What to do: Lines to return, exactly: from the line with "Land-based Casinos (217, 2150)" to the line with "Online Gambling in SA (51, 2164)" in the entries below, both included.

++++

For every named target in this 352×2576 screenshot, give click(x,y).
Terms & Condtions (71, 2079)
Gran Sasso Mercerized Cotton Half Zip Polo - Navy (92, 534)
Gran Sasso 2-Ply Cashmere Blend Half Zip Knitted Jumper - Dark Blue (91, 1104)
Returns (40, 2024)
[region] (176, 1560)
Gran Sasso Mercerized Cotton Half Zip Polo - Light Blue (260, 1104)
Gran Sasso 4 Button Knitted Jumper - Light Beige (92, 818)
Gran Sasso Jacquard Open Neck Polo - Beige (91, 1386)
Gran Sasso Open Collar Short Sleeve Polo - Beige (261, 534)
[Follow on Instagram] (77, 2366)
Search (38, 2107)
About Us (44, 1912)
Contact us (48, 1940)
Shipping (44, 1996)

++++

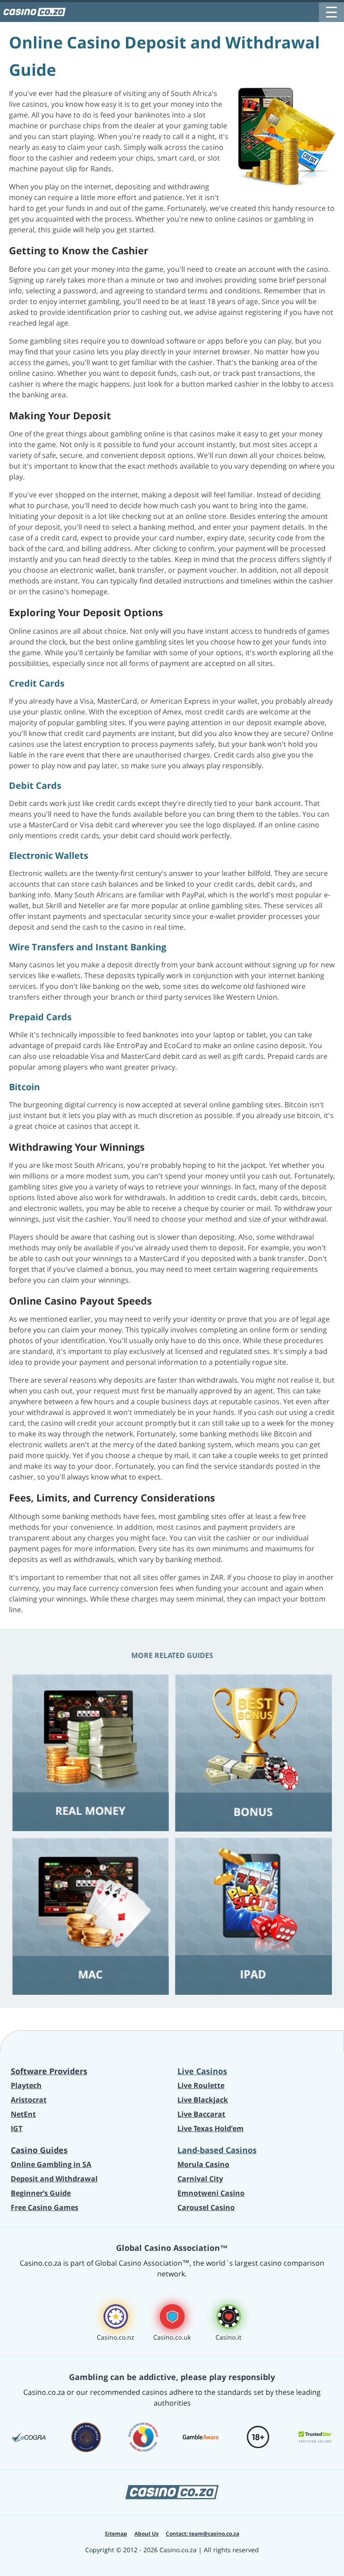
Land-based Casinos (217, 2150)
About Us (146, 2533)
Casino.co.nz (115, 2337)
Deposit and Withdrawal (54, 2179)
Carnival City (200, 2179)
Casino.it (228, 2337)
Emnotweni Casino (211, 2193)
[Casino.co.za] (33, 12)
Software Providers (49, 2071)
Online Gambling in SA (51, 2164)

++++

Output of the exercise:
Land-based Casinos (217, 2150)
About Us (146, 2533)
Casino.co.nz (115, 2337)
Deposit and Withdrawal (54, 2179)
Carnival City (200, 2179)
Casino.it (228, 2337)
Emnotweni Casino (211, 2193)
[Casino.co.za] (33, 12)
Software Providers (49, 2071)
Online Gambling in SA (51, 2164)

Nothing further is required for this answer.